AMD claims Radeon RX 5700 series pricing was designed to bait Nvidia – Price cut was planned
AMD has claimed its Radeon RX 5700 series price drop hijinks were, in fact, a bait and switch designed to catch Nvidia with its proverbial pants down. The Radeon RX 5700 and Radeon RX 5700 XT were revealed at E3 2019 with price tags of $379 and $449 respectively. Then, right after the launch of Nvidia’s GeForce RTX 20 Super series, AMD slashed these prices down to $349 and $399, offering up a pair of graphics cards with admirable price to performance.
According to AMD’s Scott Herkelman, vice president and general manager for the Radeon division, this wasn’t a reaction to the GeForce Super graphics cards but a pre-planned move designed to bait Nvidia into over-pricing its graphics cards.
He claims AMD was confident the large die size on the Turing boards would leave Nvidia with little room for price cuts without eating into the margins significantly.
“We started modelling different competitive scenarios,” Herkelman said to Hot Hardware during a video interview (the full chat can be viewed here). “Their die size is quite big, and we knew what they could probably afford in terms of margins and pricing and what they were currently pricing their products at.
“We started using this data to say, okay, if they’re starting to see lower sales they’re going to be under tremendous amount of pressure on price, and they’re going to be under a tremendous amount of pressure to figure out what they’re going to do to increase sales once we launch Navi. We know that they have a tremendous burden on their gross margins, because their die size is big, and so we just game-played suggested retail prices.”
With the GeForce RTX 20 Super series then out in the wild, including all the reviews and price to performance comparisons, AMD then chose to announce the slashed prices for the Radeon RX 5700 series just hours before launch.
“The prices that we originally put out, we waited to see what they put out,” continued Herkelman. “And then we made the appropriate move not only to deposition their Super series but also to logjam their 2060 and 2070, because we knew that they’re having slower success. And we wanted to do a double [bluff], which was not only to block their Super strategy but also slow down their 2060 and 2070. I can’t go into too much more about detail, but it’s been so much fun these last couple of weeks just playing that out. It’s just fun finally to win.”

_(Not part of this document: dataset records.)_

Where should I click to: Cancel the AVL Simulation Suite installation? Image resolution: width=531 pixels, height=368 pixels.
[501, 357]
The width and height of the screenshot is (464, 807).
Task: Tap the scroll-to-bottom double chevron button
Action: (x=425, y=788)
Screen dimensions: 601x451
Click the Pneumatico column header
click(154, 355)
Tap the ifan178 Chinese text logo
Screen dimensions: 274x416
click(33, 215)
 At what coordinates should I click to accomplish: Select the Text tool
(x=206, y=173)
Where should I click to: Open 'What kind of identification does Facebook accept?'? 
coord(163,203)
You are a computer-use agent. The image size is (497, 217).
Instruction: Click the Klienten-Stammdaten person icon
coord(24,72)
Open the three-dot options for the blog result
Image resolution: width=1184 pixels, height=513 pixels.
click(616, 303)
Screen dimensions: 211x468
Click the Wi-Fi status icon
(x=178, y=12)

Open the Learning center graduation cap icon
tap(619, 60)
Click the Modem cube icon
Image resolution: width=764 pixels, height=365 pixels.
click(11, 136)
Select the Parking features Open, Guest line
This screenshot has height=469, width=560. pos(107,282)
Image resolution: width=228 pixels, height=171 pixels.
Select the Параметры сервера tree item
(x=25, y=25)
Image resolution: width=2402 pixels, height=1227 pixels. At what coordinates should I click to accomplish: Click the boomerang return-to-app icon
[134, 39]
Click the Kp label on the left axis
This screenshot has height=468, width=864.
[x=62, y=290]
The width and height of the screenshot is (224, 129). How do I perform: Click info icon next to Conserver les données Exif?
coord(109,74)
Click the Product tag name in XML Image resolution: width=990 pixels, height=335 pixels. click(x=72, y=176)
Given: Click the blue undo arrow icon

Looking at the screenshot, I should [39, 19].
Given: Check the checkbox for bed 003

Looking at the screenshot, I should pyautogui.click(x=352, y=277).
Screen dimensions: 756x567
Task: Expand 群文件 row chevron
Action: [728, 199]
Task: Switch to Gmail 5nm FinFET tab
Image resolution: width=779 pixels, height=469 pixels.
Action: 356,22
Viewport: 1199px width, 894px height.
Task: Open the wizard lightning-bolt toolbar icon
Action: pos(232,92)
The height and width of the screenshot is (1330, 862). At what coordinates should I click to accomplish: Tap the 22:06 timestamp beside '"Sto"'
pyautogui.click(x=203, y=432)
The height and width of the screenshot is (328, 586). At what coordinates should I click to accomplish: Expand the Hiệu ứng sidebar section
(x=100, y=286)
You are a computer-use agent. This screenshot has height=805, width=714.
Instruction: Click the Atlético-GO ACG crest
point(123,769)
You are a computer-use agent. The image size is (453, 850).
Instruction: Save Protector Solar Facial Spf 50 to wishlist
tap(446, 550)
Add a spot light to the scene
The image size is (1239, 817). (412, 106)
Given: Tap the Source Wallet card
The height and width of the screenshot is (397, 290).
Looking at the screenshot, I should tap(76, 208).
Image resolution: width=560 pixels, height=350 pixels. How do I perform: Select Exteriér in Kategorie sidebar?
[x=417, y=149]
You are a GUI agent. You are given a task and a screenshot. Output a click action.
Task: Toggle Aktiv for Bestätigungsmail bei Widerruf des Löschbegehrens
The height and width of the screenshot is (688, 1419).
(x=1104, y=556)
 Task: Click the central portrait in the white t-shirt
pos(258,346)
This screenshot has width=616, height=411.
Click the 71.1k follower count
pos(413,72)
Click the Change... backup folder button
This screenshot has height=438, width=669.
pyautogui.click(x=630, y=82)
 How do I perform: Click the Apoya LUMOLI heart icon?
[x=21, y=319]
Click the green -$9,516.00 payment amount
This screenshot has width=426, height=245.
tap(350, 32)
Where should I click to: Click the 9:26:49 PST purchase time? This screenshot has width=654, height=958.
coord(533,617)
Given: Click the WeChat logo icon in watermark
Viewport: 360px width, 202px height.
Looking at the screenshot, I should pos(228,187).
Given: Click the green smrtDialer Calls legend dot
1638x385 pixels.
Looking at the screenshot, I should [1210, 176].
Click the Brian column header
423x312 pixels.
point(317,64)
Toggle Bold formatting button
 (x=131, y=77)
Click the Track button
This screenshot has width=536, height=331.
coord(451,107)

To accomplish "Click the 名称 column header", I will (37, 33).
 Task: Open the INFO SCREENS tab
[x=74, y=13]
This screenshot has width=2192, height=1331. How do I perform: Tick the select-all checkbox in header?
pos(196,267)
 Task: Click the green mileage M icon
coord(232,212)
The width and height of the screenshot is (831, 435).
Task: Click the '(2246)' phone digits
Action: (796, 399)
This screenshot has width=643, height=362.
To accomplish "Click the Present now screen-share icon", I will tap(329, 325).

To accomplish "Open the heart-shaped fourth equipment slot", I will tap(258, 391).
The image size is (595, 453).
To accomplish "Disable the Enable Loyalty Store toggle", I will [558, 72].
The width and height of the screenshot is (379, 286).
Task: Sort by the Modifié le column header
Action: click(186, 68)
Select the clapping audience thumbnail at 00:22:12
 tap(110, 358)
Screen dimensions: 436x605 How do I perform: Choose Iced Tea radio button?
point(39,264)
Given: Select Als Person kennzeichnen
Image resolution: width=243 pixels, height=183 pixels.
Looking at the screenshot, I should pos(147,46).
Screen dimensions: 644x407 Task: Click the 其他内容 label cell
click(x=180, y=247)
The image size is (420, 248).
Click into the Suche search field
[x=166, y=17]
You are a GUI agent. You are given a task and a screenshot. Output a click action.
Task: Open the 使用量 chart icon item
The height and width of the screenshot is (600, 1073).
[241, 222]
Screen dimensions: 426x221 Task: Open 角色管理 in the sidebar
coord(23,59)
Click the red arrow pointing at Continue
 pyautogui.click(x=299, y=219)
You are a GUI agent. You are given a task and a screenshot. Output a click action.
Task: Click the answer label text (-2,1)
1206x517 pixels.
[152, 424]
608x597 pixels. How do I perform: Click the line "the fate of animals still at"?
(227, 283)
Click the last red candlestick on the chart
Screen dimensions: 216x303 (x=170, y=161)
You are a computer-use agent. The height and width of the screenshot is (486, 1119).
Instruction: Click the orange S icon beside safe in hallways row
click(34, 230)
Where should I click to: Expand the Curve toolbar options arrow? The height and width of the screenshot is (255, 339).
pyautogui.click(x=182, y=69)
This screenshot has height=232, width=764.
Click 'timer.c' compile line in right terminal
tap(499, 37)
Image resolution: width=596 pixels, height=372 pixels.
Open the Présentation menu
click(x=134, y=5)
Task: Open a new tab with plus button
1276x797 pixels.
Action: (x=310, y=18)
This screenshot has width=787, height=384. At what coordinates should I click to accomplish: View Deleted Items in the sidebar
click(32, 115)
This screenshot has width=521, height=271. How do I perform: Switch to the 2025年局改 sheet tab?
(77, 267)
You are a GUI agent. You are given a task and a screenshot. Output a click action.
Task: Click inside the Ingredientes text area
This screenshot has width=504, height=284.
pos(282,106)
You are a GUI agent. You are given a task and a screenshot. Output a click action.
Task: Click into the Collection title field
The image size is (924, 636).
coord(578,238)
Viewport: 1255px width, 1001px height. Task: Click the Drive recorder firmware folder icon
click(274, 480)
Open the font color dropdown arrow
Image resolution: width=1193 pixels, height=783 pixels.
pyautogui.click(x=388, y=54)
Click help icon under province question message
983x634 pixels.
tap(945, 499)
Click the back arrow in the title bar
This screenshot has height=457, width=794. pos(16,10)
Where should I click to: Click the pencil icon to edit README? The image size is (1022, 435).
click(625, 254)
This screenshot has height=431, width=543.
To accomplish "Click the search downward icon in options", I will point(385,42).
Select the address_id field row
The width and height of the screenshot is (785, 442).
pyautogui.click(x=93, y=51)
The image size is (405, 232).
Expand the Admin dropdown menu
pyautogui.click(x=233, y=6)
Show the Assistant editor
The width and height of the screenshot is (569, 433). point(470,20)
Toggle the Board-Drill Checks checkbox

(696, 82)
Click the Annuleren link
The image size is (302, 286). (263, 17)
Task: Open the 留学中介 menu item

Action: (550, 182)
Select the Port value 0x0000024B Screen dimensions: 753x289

We’ll have to take his word for it of course, as this could all just be finely executed spin. Nvidia’s take on the matter would probably be that AMD has the inferior performance and wanted to see what it could get away with charging. Once the performance of the RTX Super graphics cards was known, AMD then needed to cut its prices in order to compete.
It’s certainly unusual for a representative to come out and admit such a move, although kudos to AMD as it resulted in a significant swell of traffic and support. Sadly, we’re not privy to the sales figures for AMD or Nvidia, although we’re definitely keen to see whether the RX 5700 series has caused Nvidia any major upsets.